## SHORT EXERCISE 1
Edit the listing from the line that has "This screenshot has width=243, height=2576." through the line that has "coordinates (531, 1963).". Give those lines again with "GUI agent" changed to "desktop assistant" and everything else left the same.

## PASSAGE PROVIDED
[TUHS] Pipes and PRISM

Wed Mar 2 02:56:37 AEST 2022

Last week there was a bit of discussion about the different shells
that would eventually lead to srb writing the shell that took his name
and the command syntax and semantics that most modern shells use
today.   Some of you may remember, VMS had a command interpreter
called DCL (Digital Command language), part of an attempt to make
command syntax uniform across DEC's different operating systems
(TOPS-20 also used DCL).  As DEC started to recognize the value of the
Unix marketplace, a project was born in DEC's Commercial Languages and
Tools group to bring the Unix Bourne shell to VMS and to sell it as a
product they called DEC Shell.

I had been part of that effort and one of the issues we had to solve
is providing formal UNIX pipe semantics.  They of course needed to
somehow implement UNIX style process pipelines.  VMS from the
beginning has had an interprocess communications pseudo-device called
the mailbox that can be written to and read from via the usual I/O
mechanism (the QIO system service).  A large problem with them is that
it is not possible to detect the "broken pipe" condition with a
mailbox and that feature deficiency made them unsuitable for use with
DEC Shell.  So the team had me write a new device driver, based
closely on the mailbox driver, but that could detect broken pipes
lines UNIX-style.

## ROWS
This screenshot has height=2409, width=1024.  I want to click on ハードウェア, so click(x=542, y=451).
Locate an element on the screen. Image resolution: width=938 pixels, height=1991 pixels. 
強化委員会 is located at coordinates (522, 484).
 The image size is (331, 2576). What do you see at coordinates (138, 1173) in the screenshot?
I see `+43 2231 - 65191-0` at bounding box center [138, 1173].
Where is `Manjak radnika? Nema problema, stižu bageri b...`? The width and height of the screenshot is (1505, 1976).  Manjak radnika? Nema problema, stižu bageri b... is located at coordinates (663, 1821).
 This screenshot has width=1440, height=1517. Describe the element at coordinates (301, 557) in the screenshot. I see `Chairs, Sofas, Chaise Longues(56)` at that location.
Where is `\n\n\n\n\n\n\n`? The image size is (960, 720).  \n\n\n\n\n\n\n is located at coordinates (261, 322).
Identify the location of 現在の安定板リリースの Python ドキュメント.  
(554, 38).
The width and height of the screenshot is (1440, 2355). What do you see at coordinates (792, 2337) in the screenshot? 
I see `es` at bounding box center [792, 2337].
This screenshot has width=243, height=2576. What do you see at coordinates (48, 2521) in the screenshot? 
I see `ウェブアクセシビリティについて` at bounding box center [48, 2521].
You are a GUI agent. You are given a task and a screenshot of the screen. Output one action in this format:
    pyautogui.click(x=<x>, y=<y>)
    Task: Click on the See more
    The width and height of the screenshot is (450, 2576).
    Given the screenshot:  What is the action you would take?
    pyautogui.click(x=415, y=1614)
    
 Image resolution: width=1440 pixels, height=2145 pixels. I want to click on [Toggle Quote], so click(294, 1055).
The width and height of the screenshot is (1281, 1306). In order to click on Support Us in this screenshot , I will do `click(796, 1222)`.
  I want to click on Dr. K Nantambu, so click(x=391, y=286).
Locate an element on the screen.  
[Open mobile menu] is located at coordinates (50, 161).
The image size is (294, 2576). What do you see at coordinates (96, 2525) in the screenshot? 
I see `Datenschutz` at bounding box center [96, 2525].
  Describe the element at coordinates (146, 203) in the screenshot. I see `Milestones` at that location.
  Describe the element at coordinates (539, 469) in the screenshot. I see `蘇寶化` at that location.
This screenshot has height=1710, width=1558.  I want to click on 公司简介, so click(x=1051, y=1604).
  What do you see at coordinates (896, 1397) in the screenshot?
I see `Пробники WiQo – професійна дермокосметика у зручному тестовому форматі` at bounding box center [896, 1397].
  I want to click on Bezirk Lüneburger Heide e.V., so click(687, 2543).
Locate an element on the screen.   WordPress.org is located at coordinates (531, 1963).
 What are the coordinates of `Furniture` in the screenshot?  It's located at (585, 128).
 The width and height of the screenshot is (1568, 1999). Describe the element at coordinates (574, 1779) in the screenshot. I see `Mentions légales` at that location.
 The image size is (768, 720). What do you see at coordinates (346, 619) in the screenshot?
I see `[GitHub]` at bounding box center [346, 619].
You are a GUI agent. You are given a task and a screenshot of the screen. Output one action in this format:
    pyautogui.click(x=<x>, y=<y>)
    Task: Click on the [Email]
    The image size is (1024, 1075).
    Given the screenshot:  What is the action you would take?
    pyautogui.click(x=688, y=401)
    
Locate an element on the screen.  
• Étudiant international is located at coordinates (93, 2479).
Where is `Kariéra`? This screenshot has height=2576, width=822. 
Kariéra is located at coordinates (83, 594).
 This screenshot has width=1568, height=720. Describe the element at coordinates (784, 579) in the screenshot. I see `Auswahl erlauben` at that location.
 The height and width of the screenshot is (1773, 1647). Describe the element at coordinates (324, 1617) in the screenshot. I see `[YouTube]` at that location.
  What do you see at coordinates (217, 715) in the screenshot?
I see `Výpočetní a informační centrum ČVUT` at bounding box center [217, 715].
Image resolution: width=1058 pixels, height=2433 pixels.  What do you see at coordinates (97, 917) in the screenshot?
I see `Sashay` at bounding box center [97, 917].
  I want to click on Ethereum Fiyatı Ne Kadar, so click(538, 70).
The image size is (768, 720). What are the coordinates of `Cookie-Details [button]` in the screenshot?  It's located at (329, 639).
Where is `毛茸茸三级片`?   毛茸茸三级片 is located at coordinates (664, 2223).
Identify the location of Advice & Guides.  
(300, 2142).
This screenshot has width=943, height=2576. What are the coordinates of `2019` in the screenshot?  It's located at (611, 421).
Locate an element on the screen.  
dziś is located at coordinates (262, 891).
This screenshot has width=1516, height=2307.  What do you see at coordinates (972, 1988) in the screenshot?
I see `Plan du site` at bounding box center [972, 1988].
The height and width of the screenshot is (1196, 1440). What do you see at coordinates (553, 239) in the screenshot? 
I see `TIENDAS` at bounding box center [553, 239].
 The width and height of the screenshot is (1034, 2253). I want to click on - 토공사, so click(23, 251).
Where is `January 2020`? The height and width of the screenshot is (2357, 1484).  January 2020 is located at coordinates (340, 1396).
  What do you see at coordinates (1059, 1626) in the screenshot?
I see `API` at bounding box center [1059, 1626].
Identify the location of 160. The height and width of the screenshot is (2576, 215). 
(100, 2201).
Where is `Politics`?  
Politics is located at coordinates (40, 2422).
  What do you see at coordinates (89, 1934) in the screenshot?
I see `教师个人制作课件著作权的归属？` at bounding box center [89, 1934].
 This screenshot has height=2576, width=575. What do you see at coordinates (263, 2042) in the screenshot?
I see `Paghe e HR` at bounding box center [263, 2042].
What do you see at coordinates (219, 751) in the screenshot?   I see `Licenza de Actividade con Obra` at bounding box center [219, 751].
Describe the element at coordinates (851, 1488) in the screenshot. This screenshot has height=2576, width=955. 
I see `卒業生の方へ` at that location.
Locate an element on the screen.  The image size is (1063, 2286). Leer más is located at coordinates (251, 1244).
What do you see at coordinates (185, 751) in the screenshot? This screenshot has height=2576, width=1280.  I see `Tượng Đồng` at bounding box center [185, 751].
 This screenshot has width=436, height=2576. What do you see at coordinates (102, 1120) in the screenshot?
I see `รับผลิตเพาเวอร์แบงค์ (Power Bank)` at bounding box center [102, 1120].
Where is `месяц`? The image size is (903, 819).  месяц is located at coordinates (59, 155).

## SHORT EXERCISE 2
Proceed with the post about bringing the Bourne shell to VMS, continuing from its last sentence.

## RIGHT ANSWER 1
This screenshot has width=243, height=2576. What do you see at coordinates (48, 2521) in the screenshot? 
I see `ウェブアクセシビリティについて` at bounding box center [48, 2521].
You are a desktop assistant. You are given a task and a screenshot of the screen. Output one action in this format:
    pyautogui.click(x=<x>, y=<y>)
    Task: Click on the See more
    The width and height of the screenshot is (450, 2576).
    Given the screenshot:  What is the action you would take?
    pyautogui.click(x=415, y=1614)
    
 Image resolution: width=1440 pixels, height=2145 pixels. I want to click on [Toggle Quote], so click(294, 1055).
The width and height of the screenshot is (1281, 1306). In order to click on Support Us in this screenshot , I will do `click(796, 1222)`.
  I want to click on Dr. K Nantambu, so click(x=391, y=286).
Locate an element on the screen.  
[Open mobile menu] is located at coordinates (50, 161).
The image size is (294, 2576). What do you see at coordinates (96, 2525) in the screenshot? 
I see `Datenschutz` at bounding box center [96, 2525].
  Describe the element at coordinates (146, 203) in the screenshot. I see `Milestones` at that location.
  Describe the element at coordinates (539, 469) in the screenshot. I see `蘇寶化` at that location.
This screenshot has height=1710, width=1558.  I want to click on 公司简介, so click(x=1051, y=1604).
  What do you see at coordinates (896, 1397) in the screenshot?
I see `Пробники WiQo – професійна дермокосметика у зручному тестовому форматі` at bounding box center [896, 1397].
  I want to click on Bezirk Lüneburger Heide e.V., so click(687, 2543).
Locate an element on the screen.   WordPress.org is located at coordinates (531, 1963).

## RIGHT ANSWER 2
Shortly after I finished the VMS pipe driver, the team at DECwest had
started work on the MICA project, which was Dave Culter's proposed OS
unification.  Dave's team had developed a machine architecture called
PRISM (Proposed RISC Machine) to be the VAX follow-on.  For forward
compatibility purposes, PRISM would have to support both Ultrix and
VMS.  Dave and team had already written a microkernel-based,
lightweight OS for VAX called VAXeln that was intended for real-time
applications.  His new idea was to have a MACH-like microkernel OS
which he called MICA and then to put three user mode personality
modules on top of that:

    P.VMS, implementing the VMS system services and ABI
    P.Ultrix, implementing the Unix  system calls and ABI
    P.TBD, a new OS API and ABI intended to supersede VMS

So I wrote the attached "why pipes" memo to explain to Cutler's team
why it was important to implement pipes natively in P.TBD if they
wanted that OS to be a viable follow-on to VMS and Ultrix.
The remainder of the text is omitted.